Een en ander zette aan tot nadenken en een berekening. 'Als we zelf een nieuwe wagenrooier aanschaffen, betekent het dat we tijdens het rooien moeten beschikken over een extra trekker en extra mensen. Deze kosten heb ik afgezet tegen het tarief van onze loonwerker. Hij heeft een zelfrijdende rooier met een grote capaciteit die ook onder moeilijke omstandigheden kan rooien. Daardoor is het risico van natte en moeizame jaren een stuk kleiner. Ook weten we van tevoren wat het rooien ons kost. Uiteindelijk bleek onze loonwerker het voordeliger te kunnen dan wij zelf, en lopen we minder risico', aldus Bergmans.
Waarom doe ik iets?
Gerlof Bergmans won het klassement van de categorie agribusiness van de onlinemanagementgame De Beste Boer in 2010. Hij kreeg als prijs een driedaags bezoek aan de mechanisatiebeurs Sima in Parijs. Daar volgde hij een inspirerende workshop van de Franse non-profit-organisatie Trame. Deze organisatie verzorgt training aan Franse boeren door ze een spiegel voor te houden. Waarom doen ze bepaalde activiteiten op de manier waarop ze die doen?

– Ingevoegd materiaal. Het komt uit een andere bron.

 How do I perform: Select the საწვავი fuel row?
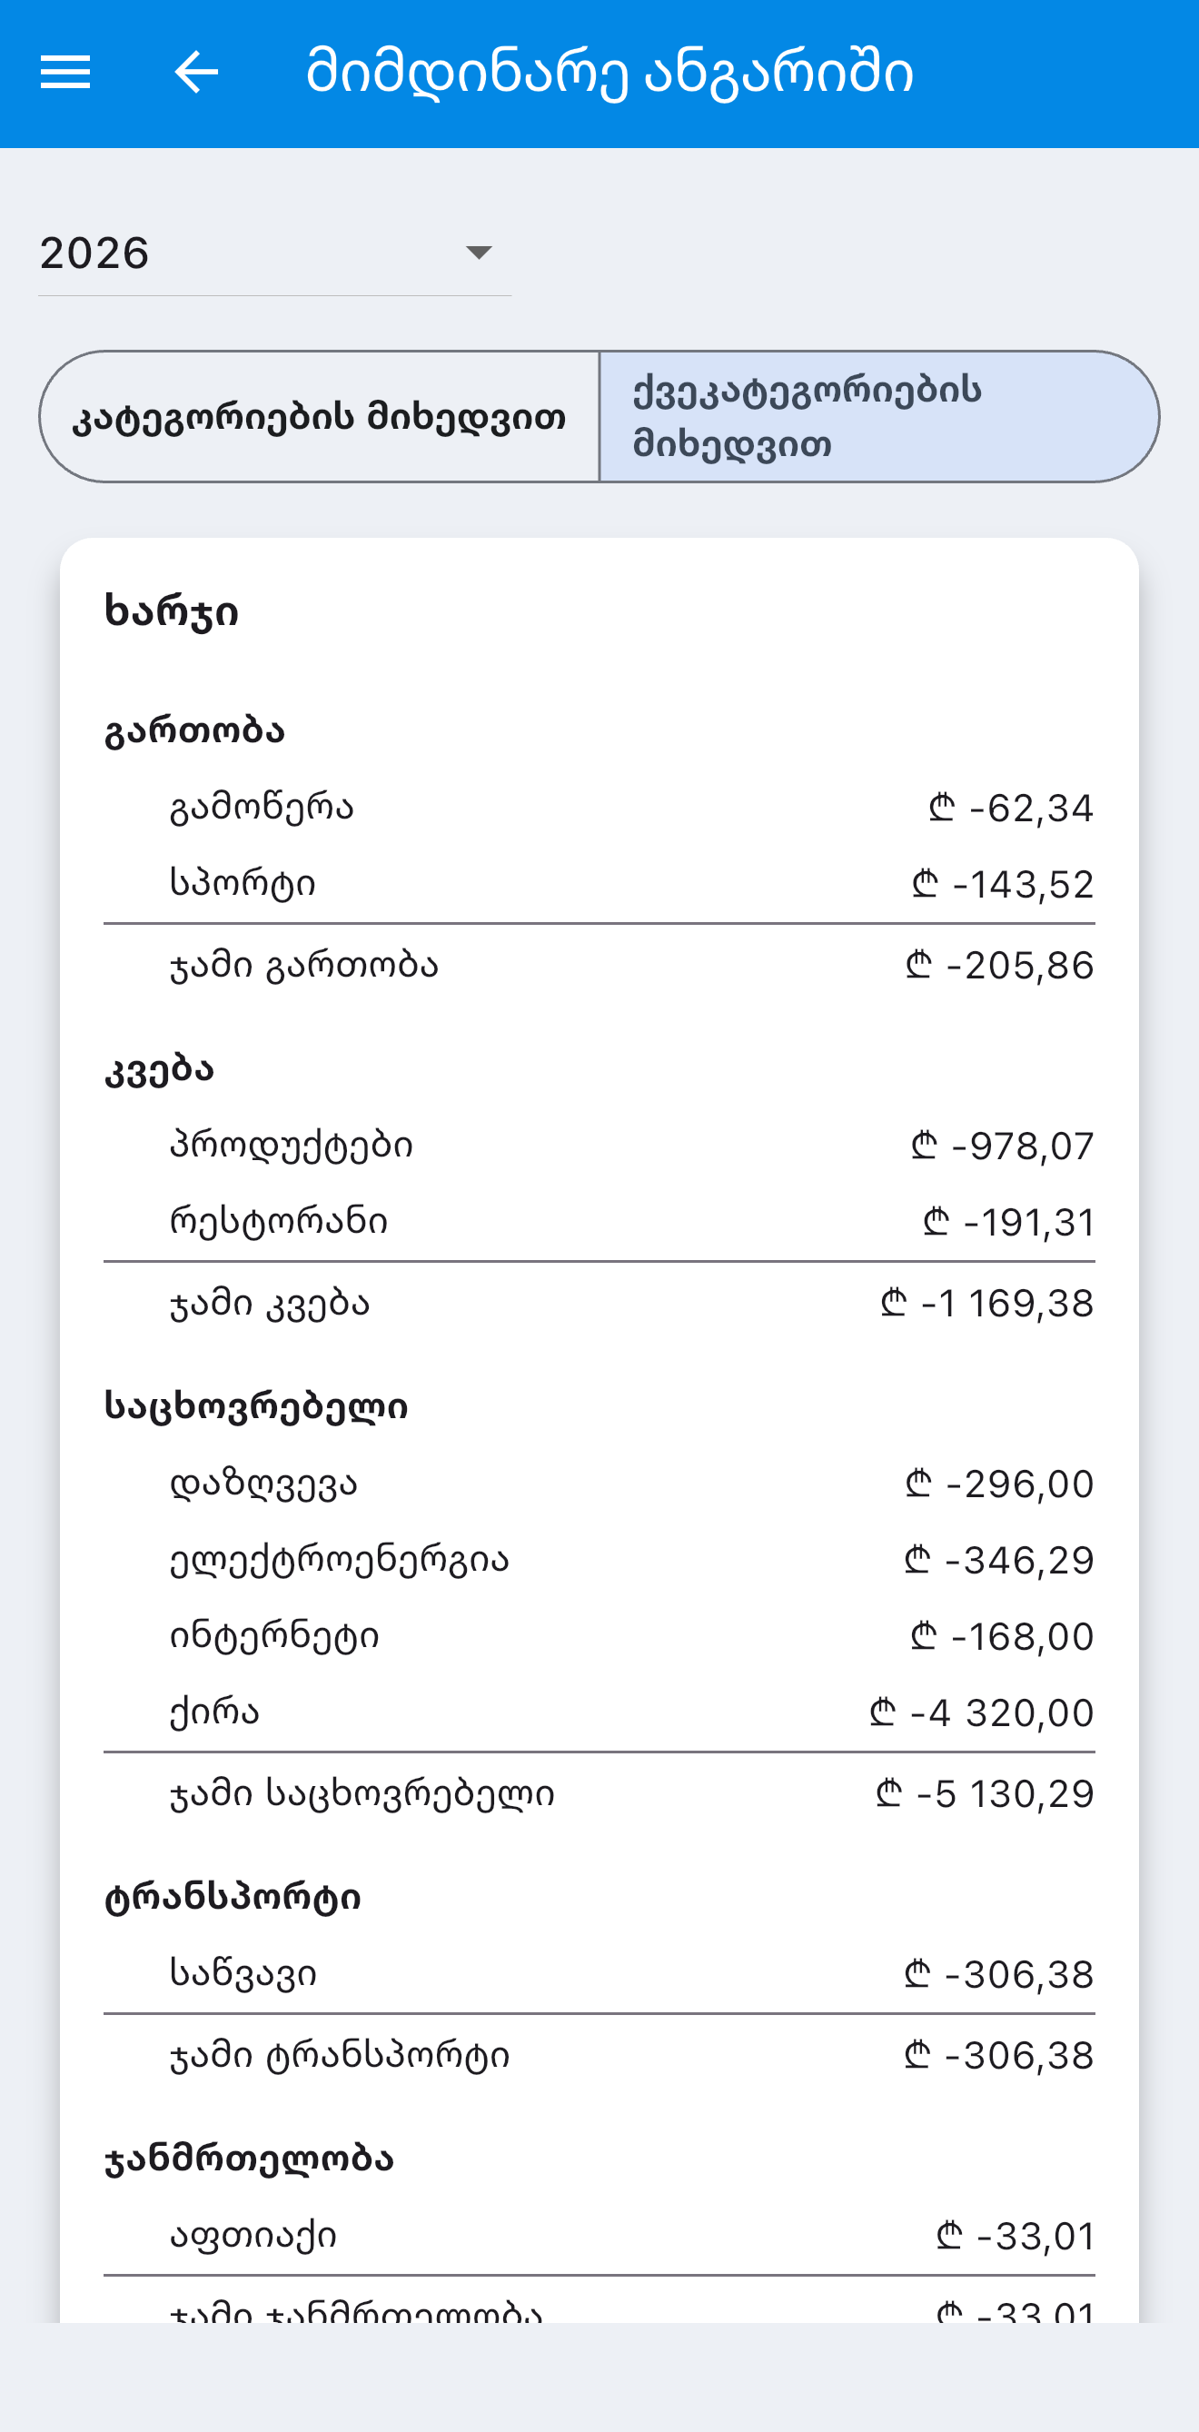coord(600,1974)
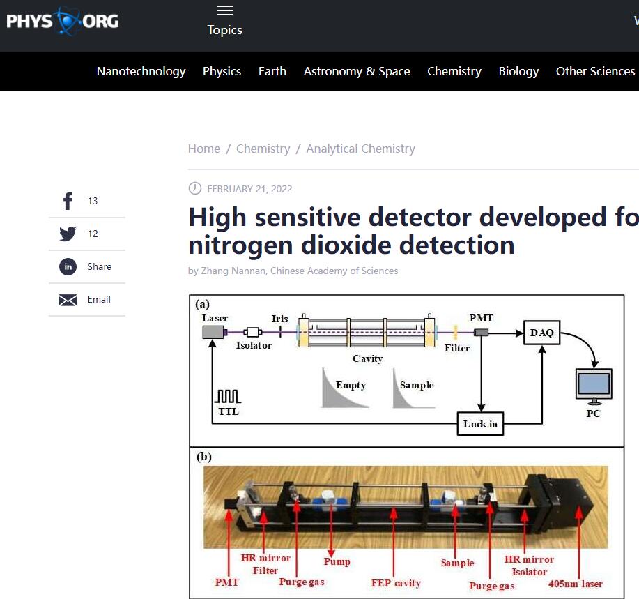Open the cavity schematic diagram image

pos(406,370)
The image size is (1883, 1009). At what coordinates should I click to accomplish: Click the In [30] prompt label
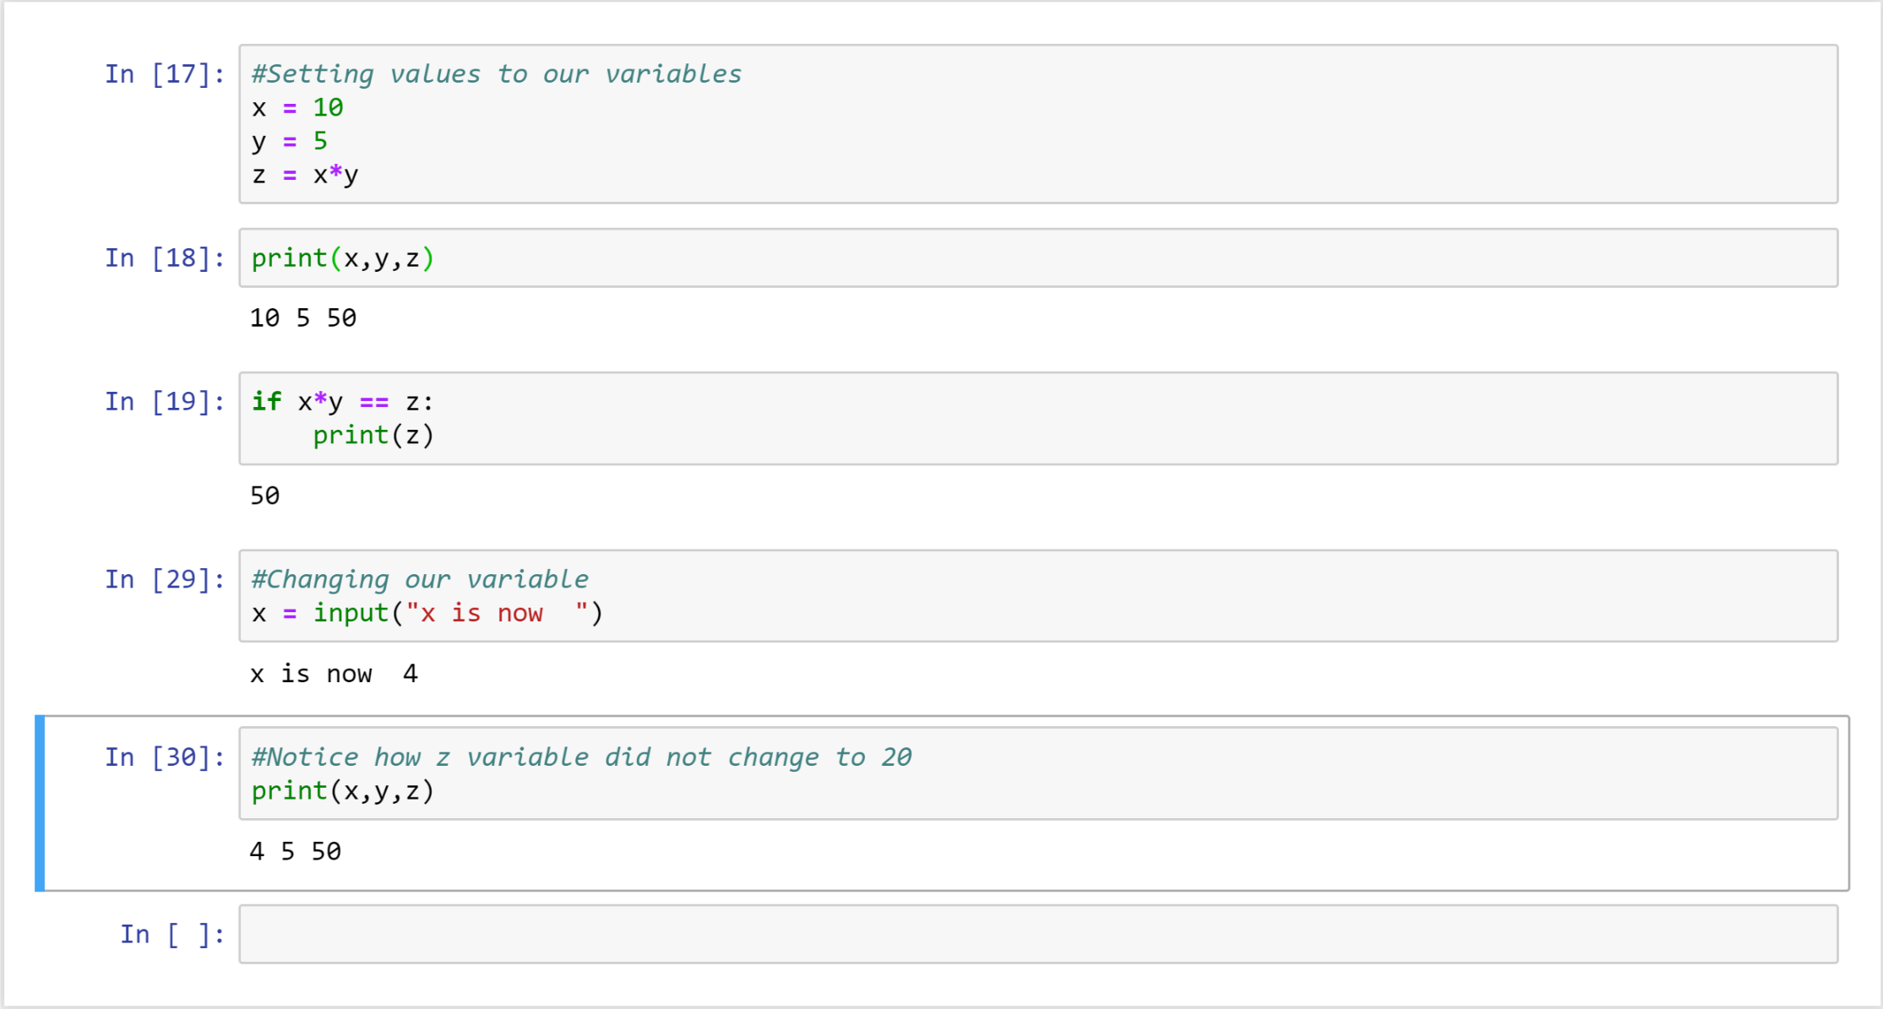[165, 757]
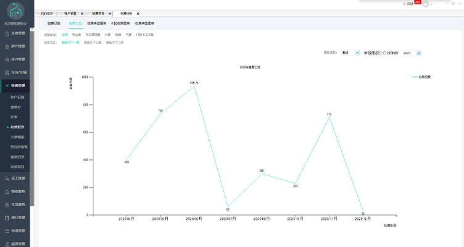This screenshot has width=464, height=247.
Task: Click the 住户管理 person icon in sidebar
Action: coord(6,59)
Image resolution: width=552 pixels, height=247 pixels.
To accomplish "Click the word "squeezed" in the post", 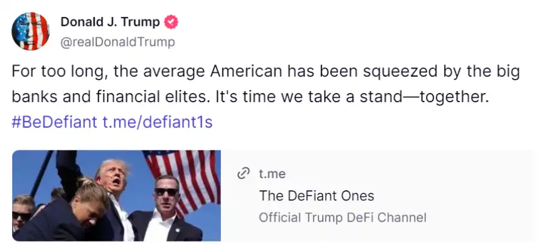I will pos(396,71).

De centrale vraag in de workshop was dan ook: waarom ben ik vanmorgen vroeg opgestaan? Gerlof Bergmans: 'Het antwoord is dus niet 'omdat ik het gisteren ook deed'. Deze simpele vraag moeten akkerbouwers zich ook stellen. Bijvoorbeeld: waarom zak ik zelf aardappelen op?' Volgens Trame hoef je daarvoor niet direct aan te kloppen bij een trainingsbureau. Een open gesprek met een collega-teler is ook een goede methode.
Bedrijfsgegevens
Het akkerbouwbedrijf van Jan Bergmans in het Friese Wijnaldum omvat 105 hectare, waarvan 35 hectare eigendom, 61 hectare langdurige pacht en 10 hectare op jaarcontracten voor pootgoedteelt. Het bouwplan bestaat uit 40 hectare pootgoed, 12 hectare suikerbieten, 46 hectare graan (voornamelijk wintertarwe) en 7 hectare maïs in verband met grondruil aardappelland.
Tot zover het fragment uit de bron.